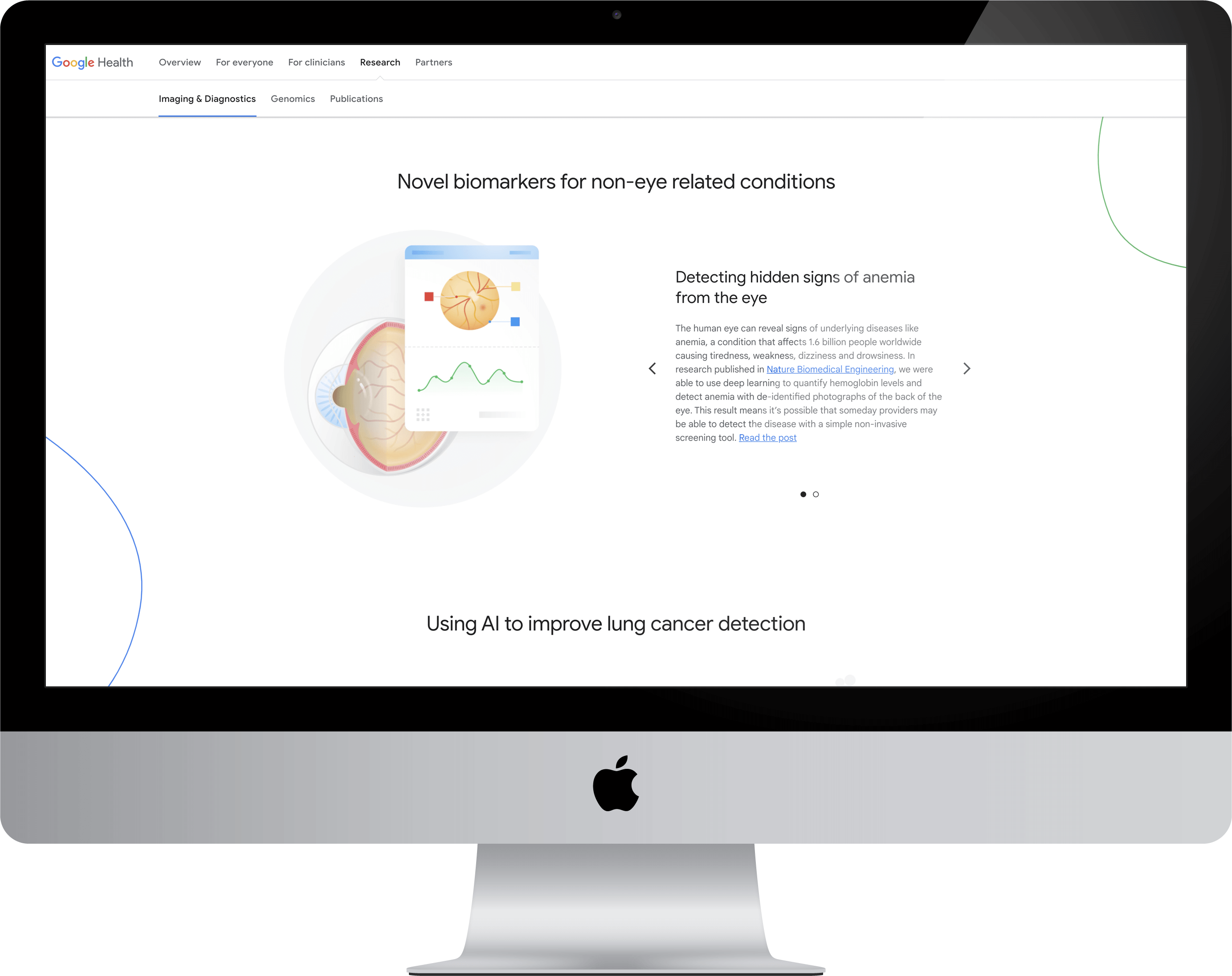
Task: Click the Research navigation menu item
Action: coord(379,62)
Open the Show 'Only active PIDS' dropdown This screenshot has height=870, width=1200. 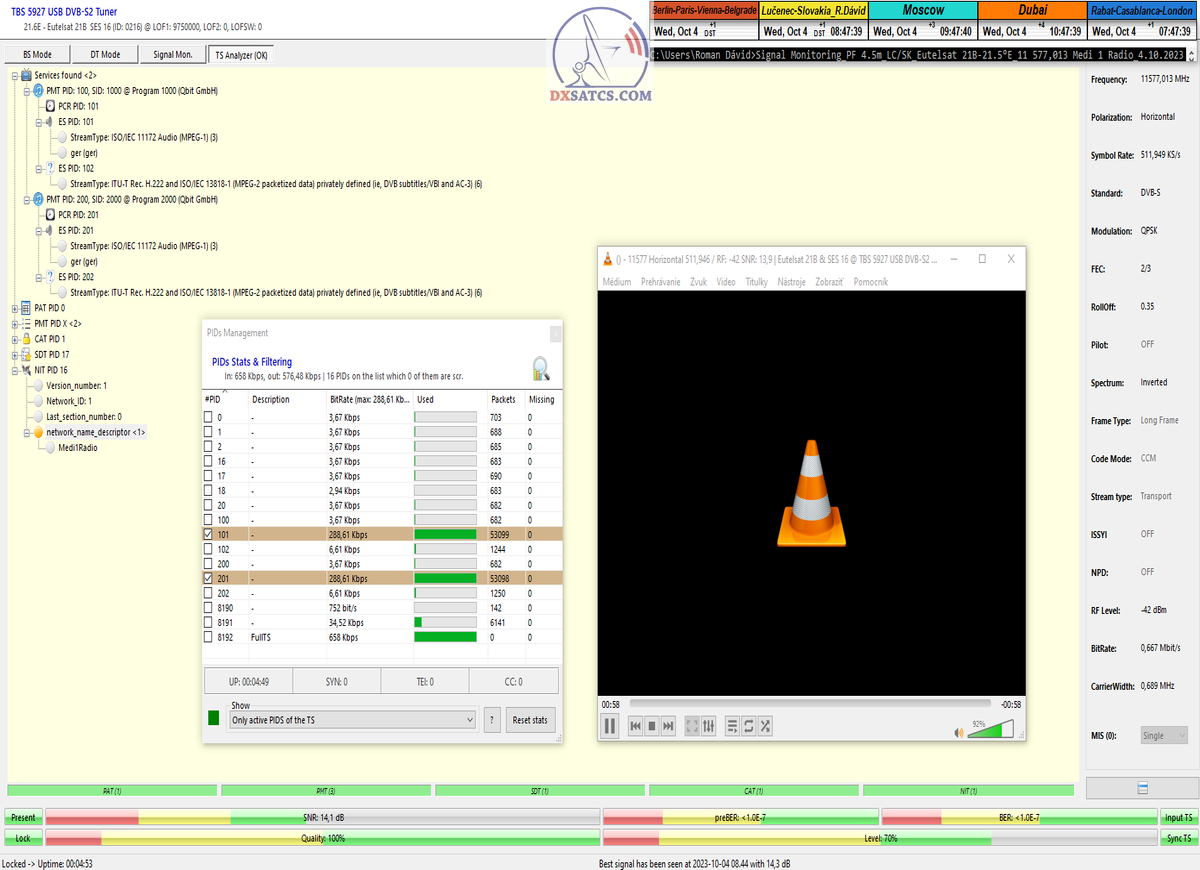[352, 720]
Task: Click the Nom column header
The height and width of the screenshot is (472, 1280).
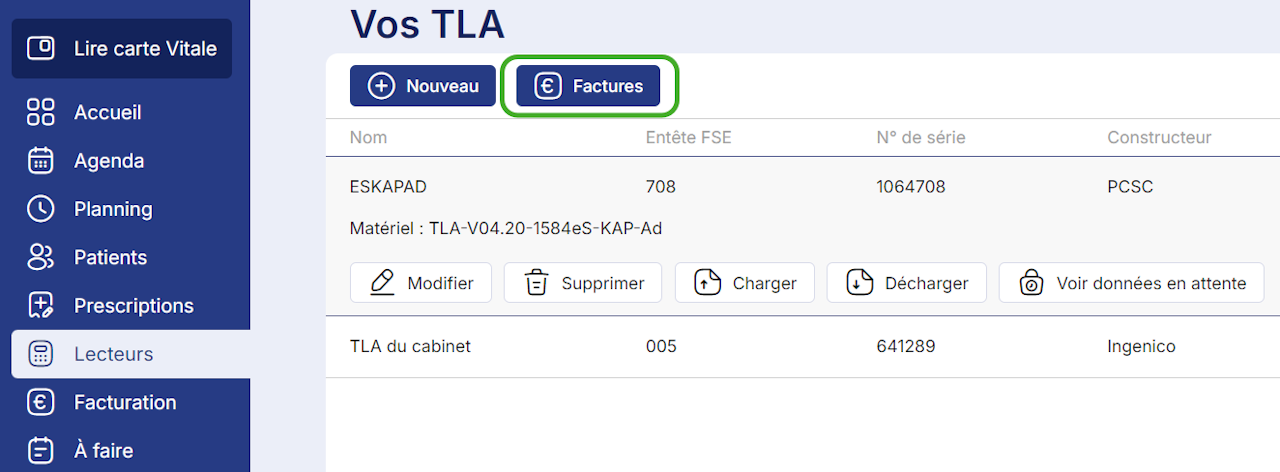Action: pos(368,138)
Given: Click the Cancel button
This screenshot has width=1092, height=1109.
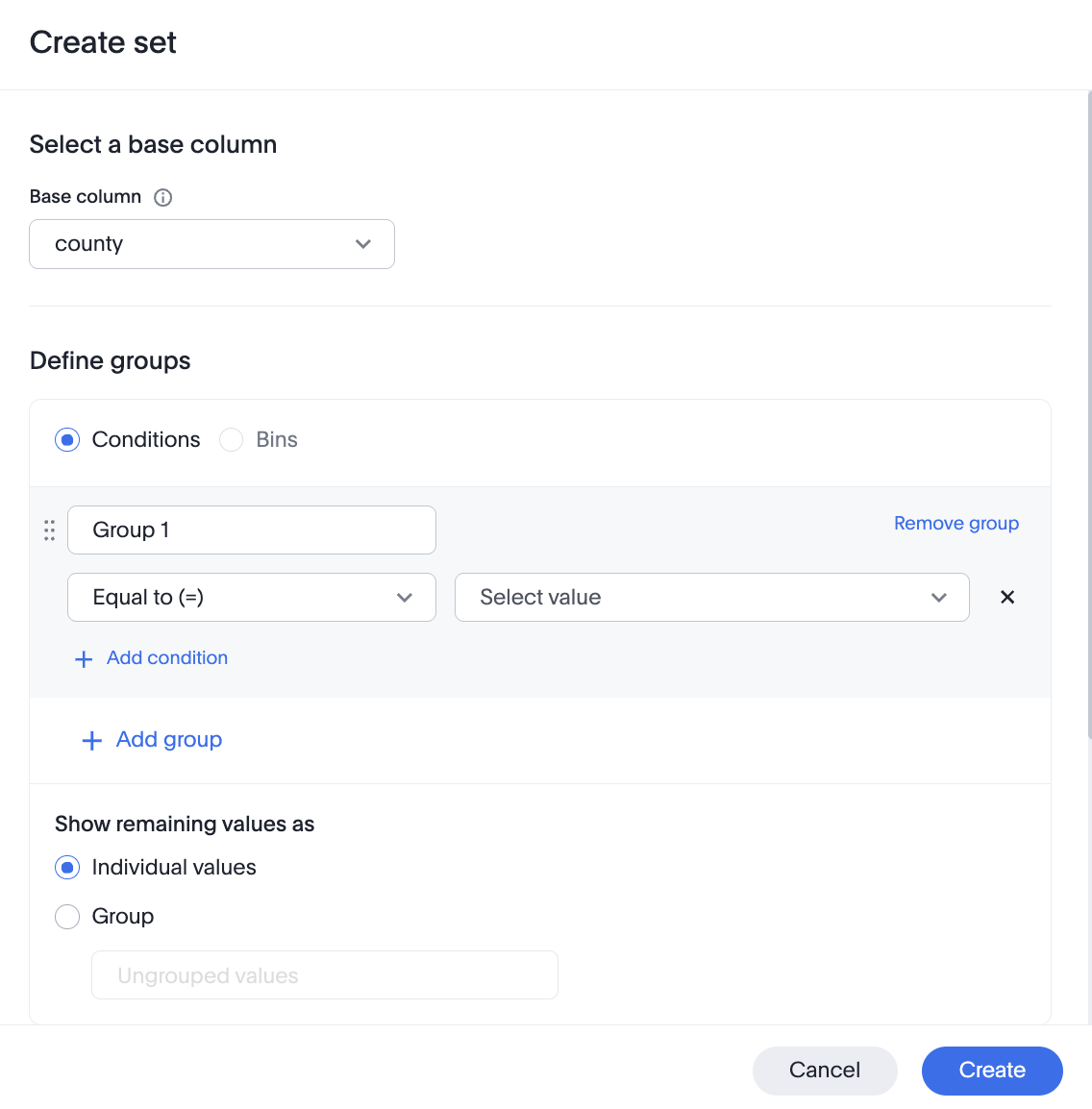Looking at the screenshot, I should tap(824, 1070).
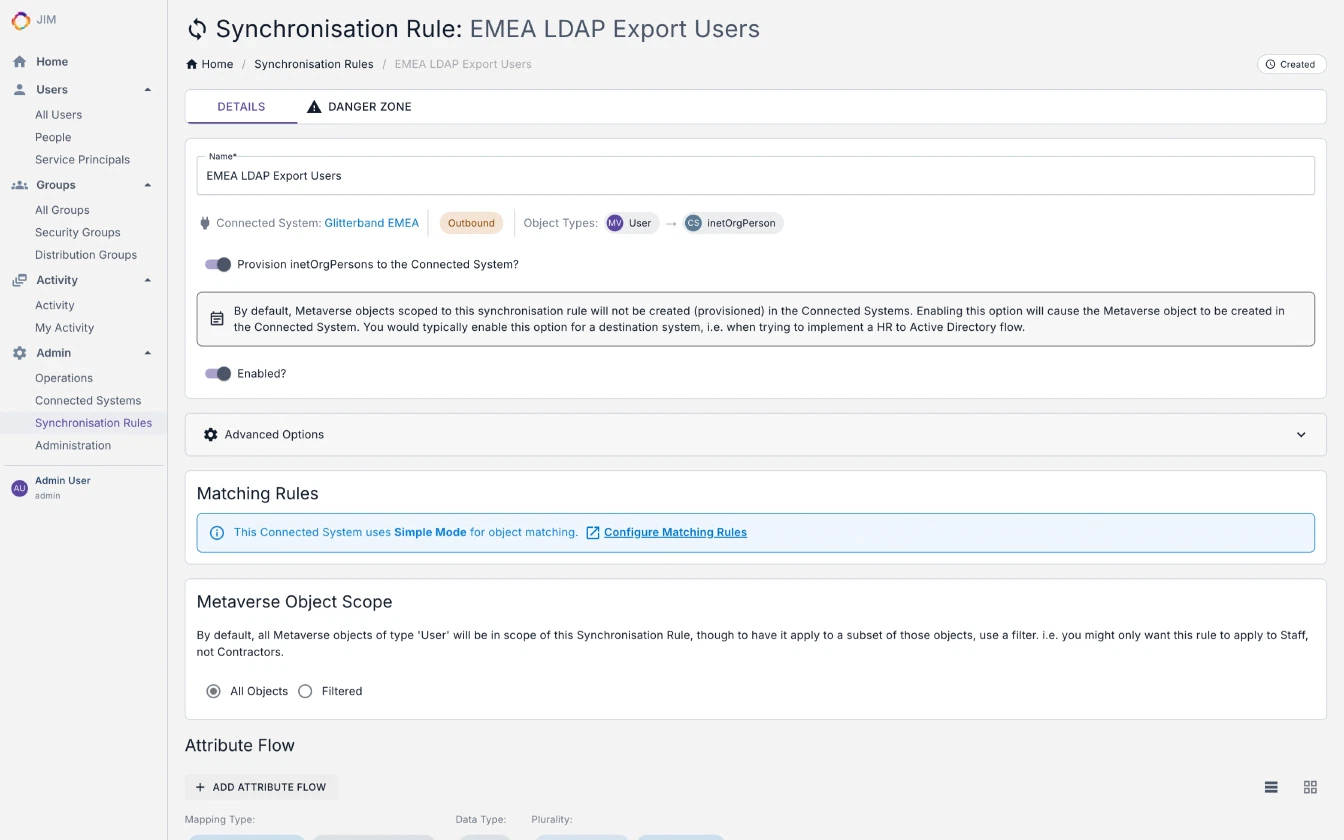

Work to complete — Copy the data above word for word, starting with the line that contains "Given: Click the Cancel button" and ending at the end of the data, both ends included, and leave out the pictures.

Answer to the problem —
Given: Click the Cancel button
This screenshot has width=1092, height=1109.
Looking at the screenshot, I should tap(824, 1070).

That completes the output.